The Yarn Market at Dunster

September 17, 2012

Knitting hasn’t been exactly on top of our agendas these past few months, and consequently there have been few if any yarn-related entries on our blog. But, as you will have gathered from its title, this post finally sees us return to the subject of yarn and textile history. Don’t get your hopes up too high, though: The Yarn Market at Dunster is merely a historical building, not an active market, and for all I know yarn hasn’t been traded there for at least a century. It is a rather remarkable building, however, and directly linked to a centuries-long history of wool production and trade.

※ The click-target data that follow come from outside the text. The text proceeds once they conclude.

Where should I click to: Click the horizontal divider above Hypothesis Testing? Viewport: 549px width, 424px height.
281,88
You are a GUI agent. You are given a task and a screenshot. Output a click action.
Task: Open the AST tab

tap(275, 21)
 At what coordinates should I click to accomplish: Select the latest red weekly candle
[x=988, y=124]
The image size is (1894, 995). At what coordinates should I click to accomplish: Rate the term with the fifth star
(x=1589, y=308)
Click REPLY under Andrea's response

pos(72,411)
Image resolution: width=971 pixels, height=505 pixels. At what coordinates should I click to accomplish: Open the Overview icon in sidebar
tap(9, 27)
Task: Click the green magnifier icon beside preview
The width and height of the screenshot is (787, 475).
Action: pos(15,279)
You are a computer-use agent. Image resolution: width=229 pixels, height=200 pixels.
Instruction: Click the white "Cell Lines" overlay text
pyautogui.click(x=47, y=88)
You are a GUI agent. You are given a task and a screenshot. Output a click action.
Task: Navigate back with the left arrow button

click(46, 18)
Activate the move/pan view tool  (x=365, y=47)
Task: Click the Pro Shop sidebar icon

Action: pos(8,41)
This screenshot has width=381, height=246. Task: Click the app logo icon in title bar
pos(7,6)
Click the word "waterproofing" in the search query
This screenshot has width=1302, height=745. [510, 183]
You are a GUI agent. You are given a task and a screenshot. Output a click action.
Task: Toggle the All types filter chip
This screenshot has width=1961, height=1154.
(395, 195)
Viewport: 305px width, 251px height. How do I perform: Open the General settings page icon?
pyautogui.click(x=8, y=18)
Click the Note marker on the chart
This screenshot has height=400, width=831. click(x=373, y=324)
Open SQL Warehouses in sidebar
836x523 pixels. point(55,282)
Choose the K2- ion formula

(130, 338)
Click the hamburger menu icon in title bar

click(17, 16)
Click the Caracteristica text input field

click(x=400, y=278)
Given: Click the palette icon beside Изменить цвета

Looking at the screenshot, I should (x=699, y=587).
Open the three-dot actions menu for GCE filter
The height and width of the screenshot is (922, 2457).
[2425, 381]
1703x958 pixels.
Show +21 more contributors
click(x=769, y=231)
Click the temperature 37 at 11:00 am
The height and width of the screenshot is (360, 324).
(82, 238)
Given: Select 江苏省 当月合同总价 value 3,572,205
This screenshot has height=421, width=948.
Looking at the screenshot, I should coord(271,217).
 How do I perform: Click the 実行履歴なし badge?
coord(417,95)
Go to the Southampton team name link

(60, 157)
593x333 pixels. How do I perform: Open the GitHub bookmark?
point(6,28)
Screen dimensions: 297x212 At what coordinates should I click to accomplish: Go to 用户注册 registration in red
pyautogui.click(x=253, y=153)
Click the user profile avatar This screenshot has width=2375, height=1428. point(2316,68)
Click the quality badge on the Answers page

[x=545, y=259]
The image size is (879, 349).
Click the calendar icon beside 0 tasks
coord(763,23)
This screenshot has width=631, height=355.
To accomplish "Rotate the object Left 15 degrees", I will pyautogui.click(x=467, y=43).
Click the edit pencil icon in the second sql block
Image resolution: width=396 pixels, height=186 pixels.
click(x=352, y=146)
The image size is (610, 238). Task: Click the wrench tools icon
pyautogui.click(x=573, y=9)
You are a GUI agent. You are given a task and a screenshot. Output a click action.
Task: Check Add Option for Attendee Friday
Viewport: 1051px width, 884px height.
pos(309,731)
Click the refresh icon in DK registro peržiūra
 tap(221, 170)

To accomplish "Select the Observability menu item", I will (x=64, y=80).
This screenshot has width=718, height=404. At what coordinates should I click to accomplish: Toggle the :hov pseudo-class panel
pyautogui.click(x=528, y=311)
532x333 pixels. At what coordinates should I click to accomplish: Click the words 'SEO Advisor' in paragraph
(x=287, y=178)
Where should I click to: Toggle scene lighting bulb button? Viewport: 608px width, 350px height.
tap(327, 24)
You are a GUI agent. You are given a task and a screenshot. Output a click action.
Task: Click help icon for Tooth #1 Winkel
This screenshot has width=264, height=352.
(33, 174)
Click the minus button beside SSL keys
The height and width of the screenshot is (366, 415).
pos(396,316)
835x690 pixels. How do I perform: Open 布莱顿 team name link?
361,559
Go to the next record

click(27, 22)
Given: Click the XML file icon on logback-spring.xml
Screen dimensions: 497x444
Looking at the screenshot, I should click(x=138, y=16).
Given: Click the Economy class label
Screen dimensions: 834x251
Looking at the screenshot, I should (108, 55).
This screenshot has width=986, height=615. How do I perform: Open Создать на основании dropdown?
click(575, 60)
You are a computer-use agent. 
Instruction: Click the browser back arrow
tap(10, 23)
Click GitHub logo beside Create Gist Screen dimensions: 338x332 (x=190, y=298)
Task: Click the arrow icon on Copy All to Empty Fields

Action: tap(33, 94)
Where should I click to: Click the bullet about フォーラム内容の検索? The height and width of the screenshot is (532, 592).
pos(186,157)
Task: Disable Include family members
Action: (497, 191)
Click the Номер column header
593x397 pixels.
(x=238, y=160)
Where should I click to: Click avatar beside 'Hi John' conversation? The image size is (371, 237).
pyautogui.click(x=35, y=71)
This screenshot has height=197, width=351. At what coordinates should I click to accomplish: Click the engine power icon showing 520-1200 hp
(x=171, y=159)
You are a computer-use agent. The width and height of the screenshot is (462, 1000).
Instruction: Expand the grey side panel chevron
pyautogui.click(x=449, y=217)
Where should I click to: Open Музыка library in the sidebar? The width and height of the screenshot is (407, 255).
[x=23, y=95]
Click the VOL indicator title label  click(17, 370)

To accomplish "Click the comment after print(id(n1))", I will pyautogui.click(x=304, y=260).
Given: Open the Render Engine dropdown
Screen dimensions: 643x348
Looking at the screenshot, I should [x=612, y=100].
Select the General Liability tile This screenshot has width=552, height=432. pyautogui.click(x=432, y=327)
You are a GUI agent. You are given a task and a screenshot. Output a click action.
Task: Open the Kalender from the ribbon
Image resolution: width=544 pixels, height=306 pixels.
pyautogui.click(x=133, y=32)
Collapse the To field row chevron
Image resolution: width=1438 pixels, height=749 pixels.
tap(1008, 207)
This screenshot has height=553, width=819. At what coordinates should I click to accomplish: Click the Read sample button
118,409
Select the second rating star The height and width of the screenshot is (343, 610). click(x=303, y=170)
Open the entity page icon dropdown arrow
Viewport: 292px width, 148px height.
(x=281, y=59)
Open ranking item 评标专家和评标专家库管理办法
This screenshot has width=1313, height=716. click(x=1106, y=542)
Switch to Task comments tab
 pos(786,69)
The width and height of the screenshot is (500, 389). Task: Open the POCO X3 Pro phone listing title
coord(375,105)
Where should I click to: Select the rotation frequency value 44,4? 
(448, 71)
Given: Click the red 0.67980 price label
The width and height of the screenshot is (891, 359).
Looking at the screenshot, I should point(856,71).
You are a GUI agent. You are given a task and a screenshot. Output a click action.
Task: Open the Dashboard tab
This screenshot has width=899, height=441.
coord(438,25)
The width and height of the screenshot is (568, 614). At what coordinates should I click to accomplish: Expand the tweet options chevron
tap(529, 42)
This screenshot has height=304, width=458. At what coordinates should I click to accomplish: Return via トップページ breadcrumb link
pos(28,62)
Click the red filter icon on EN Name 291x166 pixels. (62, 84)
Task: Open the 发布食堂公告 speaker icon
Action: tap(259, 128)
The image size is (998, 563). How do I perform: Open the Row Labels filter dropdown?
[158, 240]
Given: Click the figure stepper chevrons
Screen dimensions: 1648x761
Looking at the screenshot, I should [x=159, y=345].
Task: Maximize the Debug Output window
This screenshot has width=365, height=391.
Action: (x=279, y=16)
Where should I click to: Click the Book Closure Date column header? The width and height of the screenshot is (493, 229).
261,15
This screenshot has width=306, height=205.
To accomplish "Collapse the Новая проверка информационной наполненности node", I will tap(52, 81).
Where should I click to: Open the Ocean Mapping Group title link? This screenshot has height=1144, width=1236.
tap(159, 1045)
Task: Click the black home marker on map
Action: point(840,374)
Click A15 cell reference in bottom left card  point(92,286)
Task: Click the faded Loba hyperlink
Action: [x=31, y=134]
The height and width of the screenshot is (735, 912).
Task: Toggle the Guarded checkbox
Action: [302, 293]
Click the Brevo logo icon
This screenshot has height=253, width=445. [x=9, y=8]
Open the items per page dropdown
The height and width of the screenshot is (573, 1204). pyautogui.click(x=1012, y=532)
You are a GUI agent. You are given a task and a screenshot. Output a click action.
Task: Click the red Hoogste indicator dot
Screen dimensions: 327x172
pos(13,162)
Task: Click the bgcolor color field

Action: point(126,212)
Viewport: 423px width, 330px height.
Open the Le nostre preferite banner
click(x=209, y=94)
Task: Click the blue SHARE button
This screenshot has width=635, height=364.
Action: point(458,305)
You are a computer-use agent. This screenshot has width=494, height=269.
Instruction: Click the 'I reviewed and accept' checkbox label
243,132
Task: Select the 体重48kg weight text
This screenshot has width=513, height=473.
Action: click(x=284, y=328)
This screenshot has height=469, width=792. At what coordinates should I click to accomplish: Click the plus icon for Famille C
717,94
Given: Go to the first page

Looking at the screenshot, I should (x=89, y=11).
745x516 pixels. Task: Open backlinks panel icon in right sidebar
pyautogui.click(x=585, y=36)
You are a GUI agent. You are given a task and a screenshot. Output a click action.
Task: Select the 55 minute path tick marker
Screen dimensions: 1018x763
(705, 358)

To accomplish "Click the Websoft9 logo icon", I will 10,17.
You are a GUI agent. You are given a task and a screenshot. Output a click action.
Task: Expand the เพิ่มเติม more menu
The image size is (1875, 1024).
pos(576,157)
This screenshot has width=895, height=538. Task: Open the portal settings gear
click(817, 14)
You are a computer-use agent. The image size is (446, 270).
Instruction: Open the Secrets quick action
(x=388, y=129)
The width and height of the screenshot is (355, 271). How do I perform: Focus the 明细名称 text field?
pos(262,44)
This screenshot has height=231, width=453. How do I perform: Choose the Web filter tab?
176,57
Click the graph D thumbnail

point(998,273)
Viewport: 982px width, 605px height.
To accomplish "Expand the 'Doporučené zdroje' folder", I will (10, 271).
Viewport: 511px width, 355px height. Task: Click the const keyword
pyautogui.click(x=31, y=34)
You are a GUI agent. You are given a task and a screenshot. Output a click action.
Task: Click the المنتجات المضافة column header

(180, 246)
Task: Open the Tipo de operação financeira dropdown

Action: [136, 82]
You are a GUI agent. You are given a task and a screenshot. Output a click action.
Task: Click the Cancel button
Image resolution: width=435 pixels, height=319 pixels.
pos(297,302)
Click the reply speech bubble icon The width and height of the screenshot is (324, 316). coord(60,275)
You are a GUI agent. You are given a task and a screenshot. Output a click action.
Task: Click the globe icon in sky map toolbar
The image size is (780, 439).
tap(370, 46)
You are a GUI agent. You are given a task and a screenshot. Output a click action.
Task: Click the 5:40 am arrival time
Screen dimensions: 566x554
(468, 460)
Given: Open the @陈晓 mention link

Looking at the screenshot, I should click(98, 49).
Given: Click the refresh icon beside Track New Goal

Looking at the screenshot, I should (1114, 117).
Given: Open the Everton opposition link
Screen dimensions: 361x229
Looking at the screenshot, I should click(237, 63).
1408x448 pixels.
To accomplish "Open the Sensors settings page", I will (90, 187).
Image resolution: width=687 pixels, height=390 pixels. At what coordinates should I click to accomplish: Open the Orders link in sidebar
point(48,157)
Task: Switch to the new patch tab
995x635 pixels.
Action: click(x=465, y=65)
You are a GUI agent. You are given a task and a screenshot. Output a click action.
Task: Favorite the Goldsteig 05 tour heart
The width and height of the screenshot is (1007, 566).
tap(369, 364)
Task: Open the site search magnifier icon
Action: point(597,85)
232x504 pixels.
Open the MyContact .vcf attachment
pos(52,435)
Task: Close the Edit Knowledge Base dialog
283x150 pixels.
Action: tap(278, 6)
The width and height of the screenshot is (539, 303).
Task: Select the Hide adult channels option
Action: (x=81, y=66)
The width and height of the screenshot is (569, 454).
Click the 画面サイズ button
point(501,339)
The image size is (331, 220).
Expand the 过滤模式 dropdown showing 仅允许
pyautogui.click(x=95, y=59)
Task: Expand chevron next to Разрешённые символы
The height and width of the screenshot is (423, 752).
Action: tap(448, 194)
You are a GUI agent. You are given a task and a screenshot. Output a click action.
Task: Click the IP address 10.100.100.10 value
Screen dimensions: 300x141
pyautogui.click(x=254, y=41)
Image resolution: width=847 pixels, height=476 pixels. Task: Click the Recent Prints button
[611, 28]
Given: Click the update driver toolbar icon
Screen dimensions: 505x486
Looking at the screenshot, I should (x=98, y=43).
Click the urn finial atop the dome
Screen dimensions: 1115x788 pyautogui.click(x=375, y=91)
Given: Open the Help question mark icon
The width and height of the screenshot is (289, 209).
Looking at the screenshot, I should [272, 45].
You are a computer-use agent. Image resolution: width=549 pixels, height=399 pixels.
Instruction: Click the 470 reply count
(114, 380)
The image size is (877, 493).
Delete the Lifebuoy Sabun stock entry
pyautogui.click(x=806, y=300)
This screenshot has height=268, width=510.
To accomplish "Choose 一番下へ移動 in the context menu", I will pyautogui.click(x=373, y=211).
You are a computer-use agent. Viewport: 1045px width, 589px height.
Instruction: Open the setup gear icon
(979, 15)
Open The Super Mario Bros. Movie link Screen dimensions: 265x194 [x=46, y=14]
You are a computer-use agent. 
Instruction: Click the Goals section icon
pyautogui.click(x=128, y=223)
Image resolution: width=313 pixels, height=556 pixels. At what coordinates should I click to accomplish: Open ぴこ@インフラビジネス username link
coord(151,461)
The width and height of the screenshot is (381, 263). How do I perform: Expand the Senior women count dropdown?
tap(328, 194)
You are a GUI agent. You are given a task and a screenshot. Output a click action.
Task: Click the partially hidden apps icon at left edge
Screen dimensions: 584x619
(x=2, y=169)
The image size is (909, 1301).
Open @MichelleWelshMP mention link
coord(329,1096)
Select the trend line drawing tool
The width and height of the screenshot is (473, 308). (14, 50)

But first things first, to give you a bit of context: [m] and I spent the first week of September in the absolutely fabulous Exmoor National Park in south-west England (and you certainly will be seeing more of it here in the course of the following weeks). While we spent most of the time doing long walks across the deserted moor, over rocky cliffs and through charming river valleys, we also got round to one of our other favourite pastimes, i.e. looking at old buildings.

Located in western Somerset on the margin of Exmoor National Park, the village of Dunster was of course a must-see for us, what with it being heralded as a “Medieval Village” on the community’s website. As you’d expect, this label is slightly exaggerated, but a 14th century tithe barn and a 15th century church still bear witness to Dunster’s importance as a local trading centre in the Middle Ages. The village had its own market at least from the 13th century onwards, and the most important product traded there was locally produced wool.

Indeed, as in many other Somerset towns, spinning and dying yarn was the main source of income for the people of Dunster for many centuries. Towards the end of the Middle Ages, however, local production shifted more and more from raw wool to finished cloth, resulting in a particularly strong kind of broadcloth which became known as Dunsters. As is explained on a local website I found, Dunsters “was a coarse narrow cloth, woven from long wool, and usually ribbed”. The same source also includes the information that “in 1607 an Act of Parliament laid down regulations which standardised” this particular type of cloth.

It is interesting to note that right around that same time the building still known as the Yarn Market was erected in Dunster’s market square. Its precise date seems to be uncertain, or at least the date given in tourist brochures and on the internet varies: Some say the 1590s, others give the year 1601, others opt for 1609. To make matters more complicated still, the building was damaged in 1647, in the course of the Civil War, and had to be repaired afterwards, but it’s not clear how bad the damages and how substantial the repairs were.

Be that as it may, the whole thing was apparently designed to shelter both customers and vendors – and perhaps most importantly the goods on sale – from the (in)famous English rain. This was achieved by creating a unique octagonal structure with a massive stone pier at its centre supporting a heavy timber framework.

This is covered by a slate roof topped by a small bell turret, the sound of the bell usually signalling the opening of the market. Over each side of the building gables containing windows ensure that the interior receives a sufficient amount of natural light. All in all this is a highly ingenious structure which serves its purpose well. Or rather served its purpose well. As elsewhere, the increasing mechanisation of the textile industry in the course of the 19th century brought an end to the local manufacture of wool and cloth in Dunster and left the Yarn Market as a reminder of times gone by – but also as an important local tourist attraction and as a welcome place for visitors to sit down, rest and maybe have a sandwich. Since tourism these days seems to be (one of) Dunster’s main source(s) of income, in a way then you could say that in spite of all the changes, the Yarn Market still plays a key part in securing the village’s prosperity.